Malachite the Peacock stone' one-of-a-kind banded light and dark green designs give it a unique ornamental quality unlike that of any other stone. The semi-precious stone bands are so distinctive that malachite is one of the most easily recognized minerals by the general public. The first culture to make extensive use of malachite was that of Egypt, a country whose history with malachite goes back at least as far as 4,000BC when it was heavily mined in the Sinai, near what is now the Suez Canal, and in the famous King Solomon’s mines on the Red Sea. But it was Russia’s Romanov dynasty that made Malachite synonymous with grandiose opulence. It was discovered in the foothills of the Urals near Ekaterinburg in 1635. The 19th century proved to be the golden age of Russian Malachite.

The sumptuous stone became a sign of prestige and token wealth. The Russian papers of the time wrote: “To afford having a big piece wrought in Malachite is synonymous to owning diamonds.” Due to Malachite’s relatively close proximity, Russian Tsars could easily obtain the Malachite they needed to decorate their lavish palaces, paneling walls and commissioning beautiful inlaid works of art. Much of the Malachite went into Romanov Palaces and extravagant objects d’art (The Hermitage Museum possesses a collection of over two hundred examples of ‘Palatial’ Malachite). When large-sizes articles were made of this gem in Russia, this was the very time when a special technique of composing a design of small Malachite pieces commonly called worldwide “The Russian Mosaic.
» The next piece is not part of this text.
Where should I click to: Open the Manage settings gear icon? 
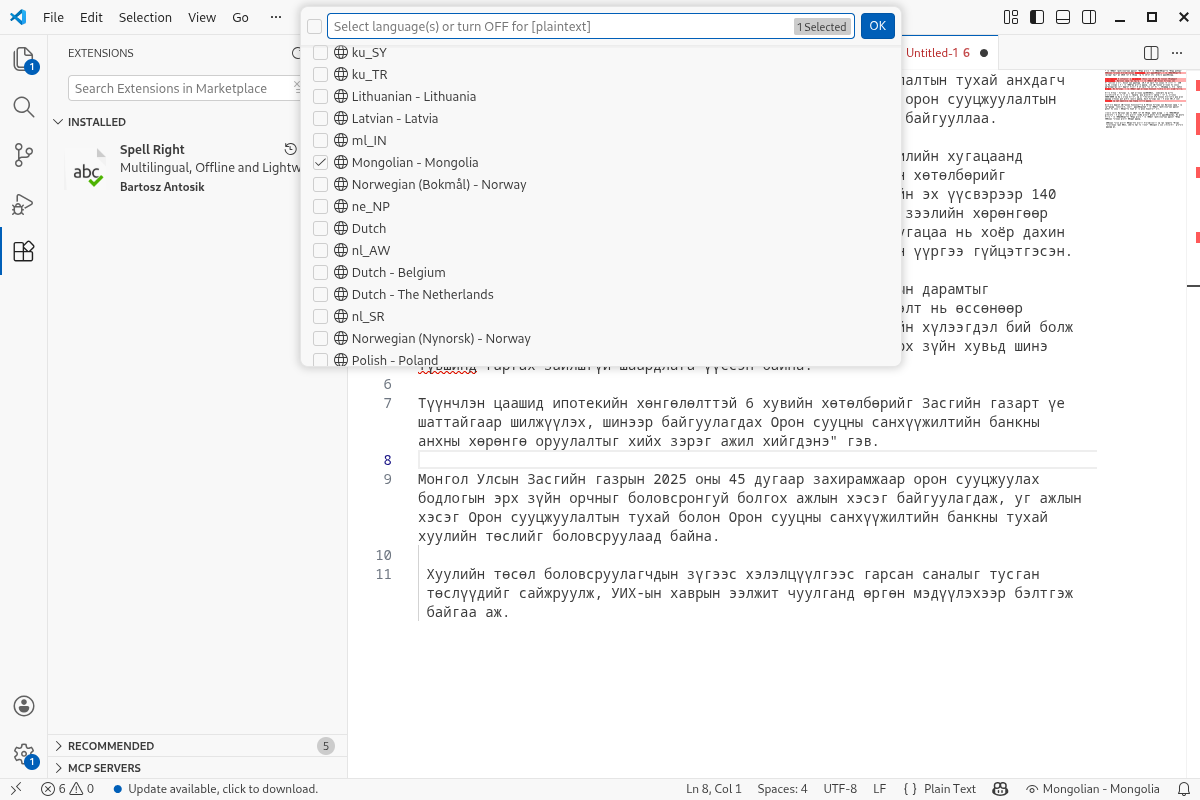tap(24, 755)
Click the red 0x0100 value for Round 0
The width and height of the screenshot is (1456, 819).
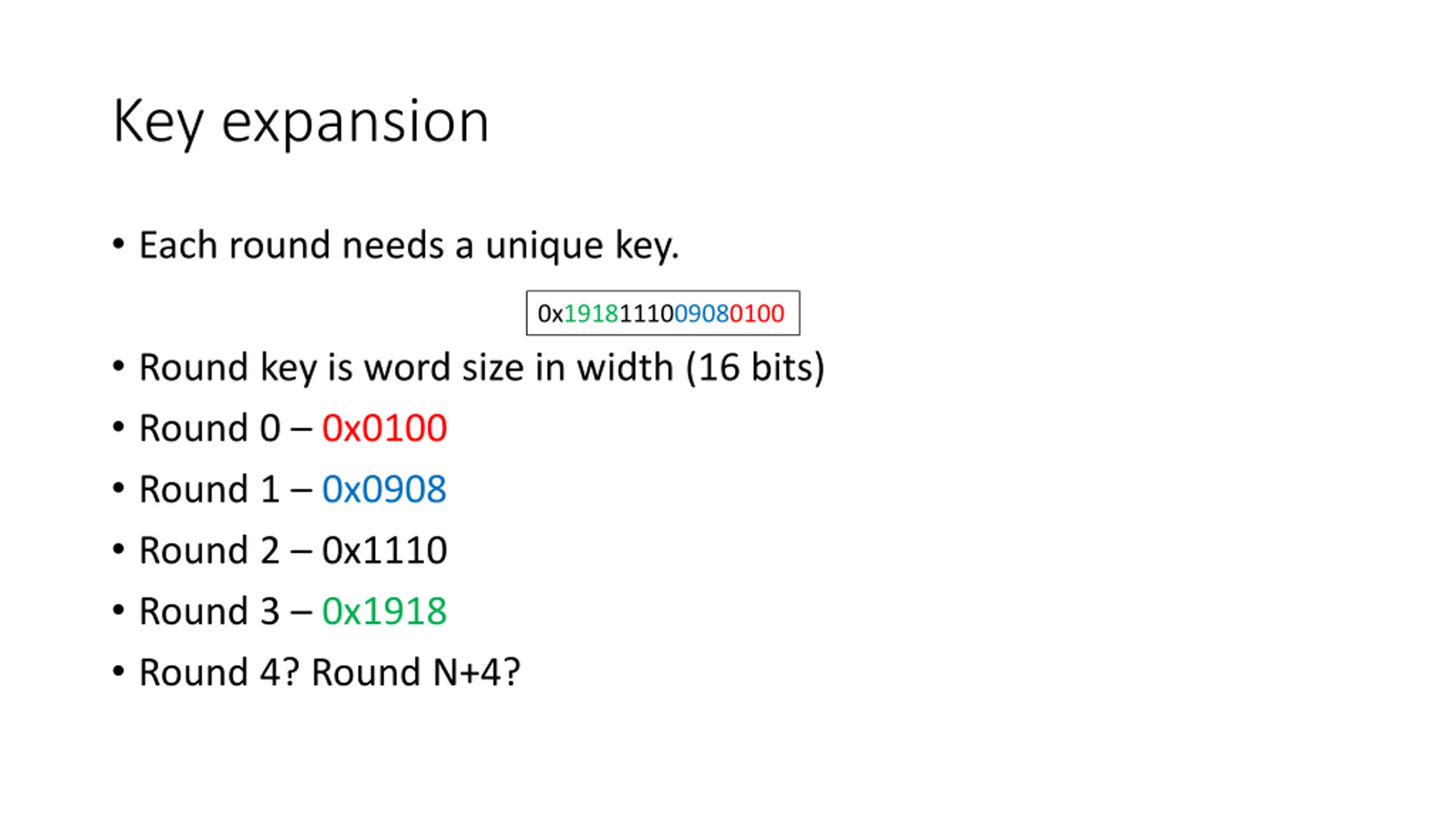point(384,428)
The gist of it is that a piece of the gem was sawed into thin slats, which were arranged in different patterns, and were pasted on the metal or marble base so that seams become almost invisible, then it was polished until it looked like a continuous surface. The design was formed so artistically that there was an impression as if the article was cut out of a single piece of stone. This technique was applied to coat various items of the palace interior decoration, namely columns pilasters, fire places, floor vases table tops etc. The Malachite market then spread to Europe by Russian Tsars that presented gifts to the European sovereigns. This stirred up interest in Malachite in the European luxury market. Not only the imperial court, but noblemen as well started to crave them, competing with each other for collecting Malachite items. The same is true today.


Lapis Lazuli is named from the Persian "lazhward", and literally means “blue stone”. Persian legend says that the heavens owed their blue color to a massive slab of Lapis upon which the earth rested. The Egyptians long valued this stone, not only as a source of carving and inlay material, but also in ground form as a cosmetic. The very earliest cultures valued Lapis Lazuli more highly than gold. Countless signet rings, scarabs and figures were wrought from the blue stone which Alexander the Great brought to Europe. It was used as a mineral pigment in paints from antiquity until about 1800. Unlike other pigments, it does not fade in light. In many museums, it is the one paint color which still shines through. It became very fashionable as a stone for decorative work in the 17-18th centuries.

Lapis Lazuli is a semiprecious stone valued for its deep blue color. It is not a mineral but a rock colored by lazurite. For over 6000 years the only known deposits were those at Sar-i-Sang, in a remote mountain valley in Badakhshan, Afghanistan. From here it was exported to the ancient civilizations of Egypt and Sumer, and later traded throughout the East and into Europe. These mines are still producing the finest quality Lapis Lazuli today.